IAEAお墨付き処理水放出、中国と韓国野党が難癖 小野寺元防衛相「説明しても仕方ない相手に丁寧な無視ですね」

IAEAお墨付き処理水放出、中国と韓国野党が難癖 小野寺元防衛相「説明しても仕方ない相手に…丁寧な無視ですね」© zakzak 提供

東京電力福島第1原発処理水の海洋放出に、中国と韓国野党が反発している。中国はASEAN(東南アジア諸国連合)地域フォーラム(ARF)閣僚会議の議長声明で、放出反対を表明するよう提案していた。韓国野党議員らは来日し、首相官邸前で抗議運動を行った。福島第1の処理水に含まれる放射性物質トリチウムの年間排出量は、両国の原発よりはるかに少ないことを知らないのか。

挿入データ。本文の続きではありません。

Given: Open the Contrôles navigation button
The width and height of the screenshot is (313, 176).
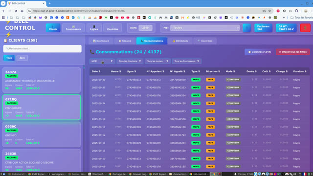Looking at the screenshot, I should [112, 28].
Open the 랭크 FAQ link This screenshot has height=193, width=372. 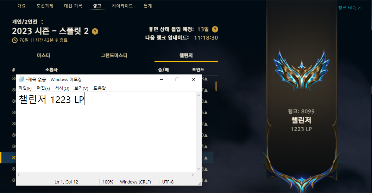[x=347, y=8]
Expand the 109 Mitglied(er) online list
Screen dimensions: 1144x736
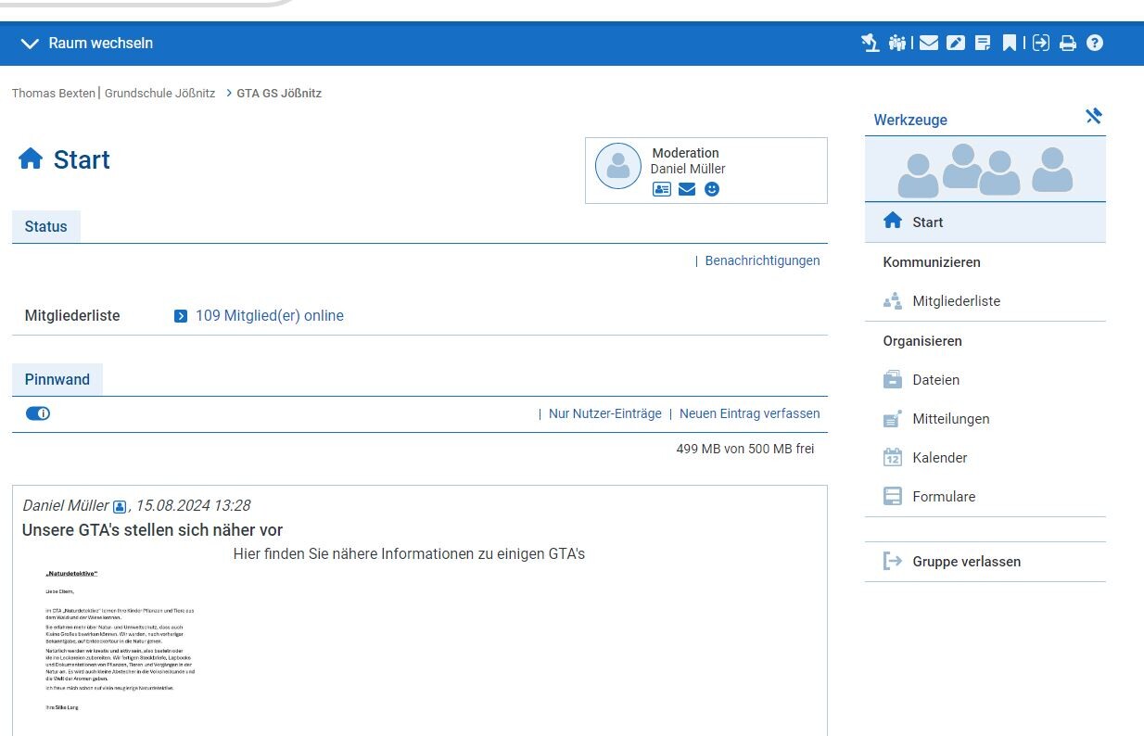(268, 316)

中国は14日にインドネシアで開かれるARF閣僚会議に向けて、「反日」活動を続けている。ASEAN外交筋によると、処理水を「核汚染水」と呼び、ASEAN諸国や周辺の島嶼(とうしょ)国を取り込み、対日圧力を強める狙いがあるとみられる。

韓国野党「共に民主党」と無所属の計10人の国会議員は10日、首相官邸や国会、原子力規制委員会の前で相次いで抗議集会を開き、「放出計画を即刻撤回せよ」などと訴えた。

日本政府と東電は、多核種除去設備(ALPS)などで浄化した処理水を、国の規制基準(1リットル当たり6万ベクレル)の40分の1、世界保健機関(WHO)の飲料水基準の7分の1に希釈して流す計画。年間排出量は、事故前の管理目標と同じ22兆ベクレル未満を予定している。これは、中国や韓国の原発の排出量より、はるかに少ない=地図参照。

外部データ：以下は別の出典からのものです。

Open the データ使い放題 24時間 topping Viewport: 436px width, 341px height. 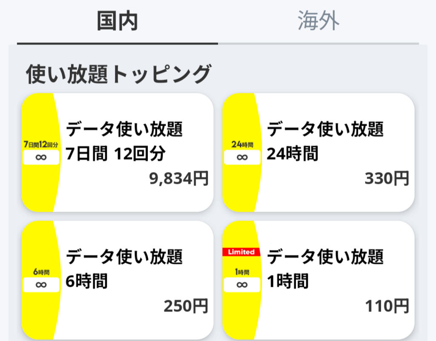click(318, 153)
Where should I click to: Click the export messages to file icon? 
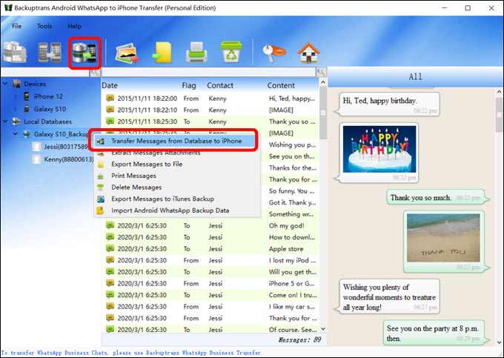[x=162, y=53]
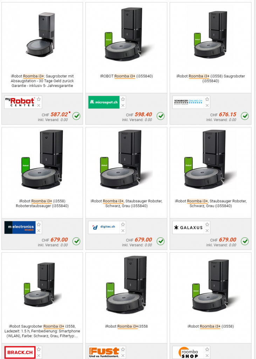This screenshot has width=256, height=359.
Task: Open the Galaxus shop logo
Action: (188, 227)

国際原子力機関(IAEA)も4日、「国際的な安全基準に合致する」との包括報告書を発表した。韓国の尹錫悦(ユン・ソンニョル)政権も、放出が韓国海域に及ぼす影響はほとんどないとの検証結果を公表している。

このため、自民党の小野寺五典元防衛相は10日、「誠意が通じない。説明、反論しても仕方ない相手にはやはり丁寧な無視ですね」とツイッターに投稿した。

中国と韓国野党の動きをどう見るか。

島田氏「岸田政権は日本の立場を毅然と主張せよ」

国際政治に詳しい福井県立大学の島田洋一名誉教授は「日本政府が『圧力に弱い』と見て、抗議してきている。IAEAが科学的なお墨付きを与えており、日本は強い立場にある。岸田文雄首相をはじめ、林芳正外相はもっと国際発信し、松野博一官房長官も毅然(きぜん)と日本の立場を主張しなければならない」と話した。